— Begin —

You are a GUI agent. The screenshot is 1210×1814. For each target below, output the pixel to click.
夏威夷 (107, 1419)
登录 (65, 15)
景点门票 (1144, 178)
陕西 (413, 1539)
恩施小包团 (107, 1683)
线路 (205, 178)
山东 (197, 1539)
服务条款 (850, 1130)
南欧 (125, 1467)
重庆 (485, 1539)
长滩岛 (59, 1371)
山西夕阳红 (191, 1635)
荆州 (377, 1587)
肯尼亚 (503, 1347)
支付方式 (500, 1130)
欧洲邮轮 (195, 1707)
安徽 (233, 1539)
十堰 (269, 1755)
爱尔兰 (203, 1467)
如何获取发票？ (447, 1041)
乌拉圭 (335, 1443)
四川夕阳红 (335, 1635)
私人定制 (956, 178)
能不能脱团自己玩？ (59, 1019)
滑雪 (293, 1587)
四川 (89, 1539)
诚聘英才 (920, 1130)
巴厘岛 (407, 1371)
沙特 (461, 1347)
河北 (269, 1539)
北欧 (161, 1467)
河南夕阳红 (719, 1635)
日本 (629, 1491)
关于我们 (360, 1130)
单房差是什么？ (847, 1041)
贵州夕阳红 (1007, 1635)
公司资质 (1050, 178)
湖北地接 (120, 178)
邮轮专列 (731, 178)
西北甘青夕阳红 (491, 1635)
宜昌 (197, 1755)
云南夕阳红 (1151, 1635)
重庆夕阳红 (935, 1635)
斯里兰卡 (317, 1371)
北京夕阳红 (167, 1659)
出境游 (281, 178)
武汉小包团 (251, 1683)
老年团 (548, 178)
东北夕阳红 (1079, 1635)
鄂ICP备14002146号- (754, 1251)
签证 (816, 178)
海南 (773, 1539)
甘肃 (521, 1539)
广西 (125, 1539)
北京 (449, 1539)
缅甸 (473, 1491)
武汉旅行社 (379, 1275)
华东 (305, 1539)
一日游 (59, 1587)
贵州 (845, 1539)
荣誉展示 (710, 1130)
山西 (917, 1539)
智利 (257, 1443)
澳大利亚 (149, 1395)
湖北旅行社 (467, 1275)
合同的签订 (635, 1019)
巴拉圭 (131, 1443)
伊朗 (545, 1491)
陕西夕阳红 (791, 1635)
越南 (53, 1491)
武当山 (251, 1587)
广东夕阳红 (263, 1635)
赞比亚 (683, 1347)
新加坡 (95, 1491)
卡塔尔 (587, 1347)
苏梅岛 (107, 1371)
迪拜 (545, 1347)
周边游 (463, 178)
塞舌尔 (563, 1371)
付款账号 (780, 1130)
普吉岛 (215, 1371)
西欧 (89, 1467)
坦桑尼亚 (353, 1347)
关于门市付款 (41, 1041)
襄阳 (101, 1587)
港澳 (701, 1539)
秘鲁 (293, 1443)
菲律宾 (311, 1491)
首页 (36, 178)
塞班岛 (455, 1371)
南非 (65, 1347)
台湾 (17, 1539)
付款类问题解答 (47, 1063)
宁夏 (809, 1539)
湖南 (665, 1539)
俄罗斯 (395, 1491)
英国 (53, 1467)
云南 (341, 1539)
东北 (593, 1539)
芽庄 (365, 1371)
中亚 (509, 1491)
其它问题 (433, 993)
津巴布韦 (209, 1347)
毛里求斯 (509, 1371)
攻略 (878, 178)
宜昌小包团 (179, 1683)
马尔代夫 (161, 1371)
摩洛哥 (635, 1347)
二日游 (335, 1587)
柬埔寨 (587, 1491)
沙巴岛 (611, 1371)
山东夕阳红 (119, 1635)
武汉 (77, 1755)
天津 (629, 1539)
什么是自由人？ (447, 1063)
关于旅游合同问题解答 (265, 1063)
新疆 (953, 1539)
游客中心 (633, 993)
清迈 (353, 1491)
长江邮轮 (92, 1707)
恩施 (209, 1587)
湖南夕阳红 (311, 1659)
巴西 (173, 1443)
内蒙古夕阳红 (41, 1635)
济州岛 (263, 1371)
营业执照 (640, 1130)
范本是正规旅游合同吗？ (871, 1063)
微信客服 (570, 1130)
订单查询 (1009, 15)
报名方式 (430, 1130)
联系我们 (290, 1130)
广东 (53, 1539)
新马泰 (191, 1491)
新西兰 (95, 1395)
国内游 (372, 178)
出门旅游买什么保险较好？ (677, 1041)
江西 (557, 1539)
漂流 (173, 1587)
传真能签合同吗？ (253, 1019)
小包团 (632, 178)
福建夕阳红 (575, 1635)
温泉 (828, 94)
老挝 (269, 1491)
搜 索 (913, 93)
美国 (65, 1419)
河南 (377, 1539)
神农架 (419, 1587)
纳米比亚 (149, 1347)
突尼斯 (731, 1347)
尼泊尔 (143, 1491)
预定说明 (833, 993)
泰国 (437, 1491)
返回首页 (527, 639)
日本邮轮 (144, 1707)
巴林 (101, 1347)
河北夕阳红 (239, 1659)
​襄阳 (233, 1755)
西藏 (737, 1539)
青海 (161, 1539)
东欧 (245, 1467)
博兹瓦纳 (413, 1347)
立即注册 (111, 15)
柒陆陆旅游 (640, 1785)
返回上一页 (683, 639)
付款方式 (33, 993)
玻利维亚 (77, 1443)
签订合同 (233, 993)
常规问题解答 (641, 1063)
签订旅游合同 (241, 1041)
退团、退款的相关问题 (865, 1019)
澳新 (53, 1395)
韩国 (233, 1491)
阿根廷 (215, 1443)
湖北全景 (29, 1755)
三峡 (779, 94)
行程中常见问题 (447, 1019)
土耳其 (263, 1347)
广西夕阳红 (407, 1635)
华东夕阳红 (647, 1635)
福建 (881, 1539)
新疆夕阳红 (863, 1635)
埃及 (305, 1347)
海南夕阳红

— End —

#### TASK DIRECTIONS:
Rewrite all of the data above as a numbered list, with no blank lines.

#### SOLUTION:
1. You are a GUI agent. The screenshot is 1210×1814. For each target below, output the pixel to click.
2. 夏威夷 (107, 1419)
3. 登录 (65, 15)
4. 景点门票 (1144, 178)
5. 陕西 (413, 1539)
6. 恩施小包团 (107, 1683)
7. 线路 (205, 178)
8. 山东 (197, 1539)
9. 服务条款 (850, 1130)
10. 南欧 (125, 1467)
11. 重庆 (485, 1539)
12. 长滩岛 (59, 1371)
13. 山西夕阳红 (191, 1635)
14. 荆州 (377, 1587)
15. 肯尼亚 (503, 1347)
16. 支付方式 (500, 1130)
17. 欧洲邮轮 (195, 1707)
18. 安徽 (233, 1539)
19. 十堰 (269, 1755)
20. 爱尔兰 (203, 1467)
21. 如何获取发票？ (447, 1041)
22. 乌拉圭 (335, 1443)
23. 四川夕阳红 (335, 1635)
24. 私人定制 (956, 178)
25. 能不能脱团自己玩？ (59, 1019)
26. 滑雪 (293, 1587)
27. 四川 (89, 1539)
28. 诚聘英才 (920, 1130)
29. 巴厘岛 (407, 1371)
30. 沙特 (461, 1347)
31. 河北 (269, 1539)
32. 北欧 (161, 1467)
33. 河南夕阳红 (719, 1635)
34. 日本 (629, 1491)
35. 关于我们 (360, 1130)
36. 单房差是什么？ (847, 1041)
37. 贵州夕阳红 (1007, 1635)
38. 公司资质 (1050, 178)
39. 湖北地接 (120, 178)
40. 邮轮专列 (731, 178)
41. 西北甘青夕阳红 (491, 1635)
42. 宜昌 (197, 1755)
43. 云南夕阳红 (1151, 1635)
44. 重庆夕阳红 (935, 1635)
45. 斯里兰卡 (317, 1371)
46. 北京夕阳红 (167, 1659)
47. 出境游 (281, 178)
48. 武汉小包团 (251, 1683)
49. 老年团 (548, 178)
50. 东北夕阳红 (1079, 1635)
51. 鄂ICP备14002146号- (754, 1251)
52. 签证 (816, 178)
53. 海南 (773, 1539)
54. 甘肃 (521, 1539)
55. 广西 (125, 1539)
56. 北京 (449, 1539)
57. 缅甸 (473, 1491)
58. 武汉旅行社 (379, 1275)
59. 华东 (305, 1539)
60. 一日游 (59, 1587)
61. 贵州 (845, 1539)
62. 荣誉展示 (710, 1130)
63. 山西 (917, 1539)
64. 智利 (257, 1443)
65. 澳大利亚 (149, 1395)
66. 湖北旅行社 (467, 1275)
67. 合同的签订 (635, 1019)
68. 巴拉圭 (131, 1443)
69. 伊朗 (545, 1491)
70. 陕西夕阳红 (791, 1635)
71. 越南 (53, 1491)
72. 武当山 (251, 1587)
73. 广东夕阳红 (263, 1635)
74. 赞比亚 (683, 1347)
75. 新加坡 (95, 1491)
76. 卡塔尔 (587, 1347)
77. 苏梅岛 (107, 1371)
78. 迪拜 (545, 1347)
79. 周边游 (463, 178)
80. 塞舌尔 (563, 1371)
81. 付款账号 (780, 1130)
82. 普吉岛 (215, 1371)
83. 西欧 (89, 1467)
84. 坦桑尼亚 (353, 1347)
85. 关于门市付款 (41, 1041)
86. 襄阳 (101, 1587)
87. 港澳 (701, 1539)
88. 秘鲁 (293, 1443)
89. 菲律宾 (311, 1491)
90. 首页 (36, 178)
91. 塞班岛 (455, 1371)
92. 南非 (65, 1347)
93. 台湾 (17, 1539)
94. 付款类问题解答 (47, 1063)
95. 宁夏 (809, 1539)
96. 湖南 (665, 1539)
97. 俄罗斯 (395, 1491)
98. 英国 (53, 1467)
99. 云南 (341, 1539)
100. 东北 (593, 1539)
101. 芽庄 (365, 1371)
102. 中亚 (509, 1491)
103. 其它问题 (433, 993)
104. 津巴布韦 (209, 1347)
105. 毛里求斯 (509, 1371)
106. 攻略 (878, 178)
107. 宜昌小包团 (179, 1683)
108. 马尔代夫 (161, 1371)
109. 摩洛哥 (635, 1347)
110. 二日游 (335, 1587)
111. 柬埔寨 (587, 1491)
112. 沙巴岛 (611, 1371)
113. 山东夕阳红 (119, 1635)
114. 武汉 (77, 1755)
115. 天津 (629, 1539)
116. 什么是自由人？ (447, 1063)
117. 关于旅游合同问题解答 (265, 1063)
118. 新疆 (953, 1539)
119. 游客中心 (633, 993)
120. 清迈 (353, 1491)
121. 长江邮轮 (92, 1707)
122. 恩施 (209, 1587)
123. 湖南夕阳红 (311, 1659)
124. 巴西 (173, 1443)
125. 内蒙古夕阳红 (41, 1635)
126. 济州岛 (263, 1371)
127. 营业执照 (640, 1130)
128. 范本是正规旅游合同吗？ (871, 1063)
129. 微信客服 (570, 1130)
130. 订单查询 (1009, 15)
131. 报名方式 (430, 1130)
132. 联系我们 (290, 1130)
133. 广东 (53, 1539)
134. 新马泰 (191, 1491)
135. 新西兰 (95, 1395)
136. 国内游 (372, 178)
137. 出门旅游买什么保险较好？ (677, 1041)
138. 江西 (557, 1539)
139. 漂流 (173, 1587)
140. 传真能签合同吗？ (253, 1019)
141. 小包团 (632, 178)
142. 福建夕阳红 (575, 1635)
143. 温泉 (828, 94)
144. 老挝 (269, 1491)
145. 搜 索 (913, 93)
146. 美国 (65, 1419)
147. 河南 (377, 1539)
148. 神农架 (419, 1587)
149. 纳米比亚 (149, 1347)
150. 突尼斯 (731, 1347)
151. 尼泊尔 (143, 1491)
152. 预定说明 (833, 993)
153. 泰国 (437, 1491)
154. 返回首页 (527, 639)
155. 日本邮轮 (144, 1707)
156. 巴林 (101, 1347)
157. 河北夕阳红 (239, 1659)
158. ​襄阳 (233, 1755)
159. 西藏 (737, 1539)
160. 青海 (161, 1539)
161. 东欧 (245, 1467)
162. 博兹瓦纳 (413, 1347)
163. 立即注册 (111, 15)
164. 柒陆陆旅游 (640, 1785)
165. 返回上一页 (683, 639)
166. 付款方式 (33, 993)
167. 玻利维亚 (77, 1443)
168. 签订合同 (233, 993)
169. 常规问题解答 (641, 1063)
170. 签订旅游合同 (241, 1041)
171. 退团、退款的相关问题 (865, 1019)
172. 澳新 (53, 1395)
173. 韩国 (233, 1491)
174. 阿根廷 (215, 1443)
175. 湖北全景 (29, 1755)
176. 三峡 (779, 94)
177. 行程中常见问题 (447, 1019)
178. 土耳其 (263, 1347)
179. 广西夕阳红 (407, 1635)
180. 华东夕阳红 (647, 1635)
181. 福建 (881, 1539)
182. 新疆夕阳红 (863, 1635)
183. 埃及 (305, 1347)
184. 海南夕阳红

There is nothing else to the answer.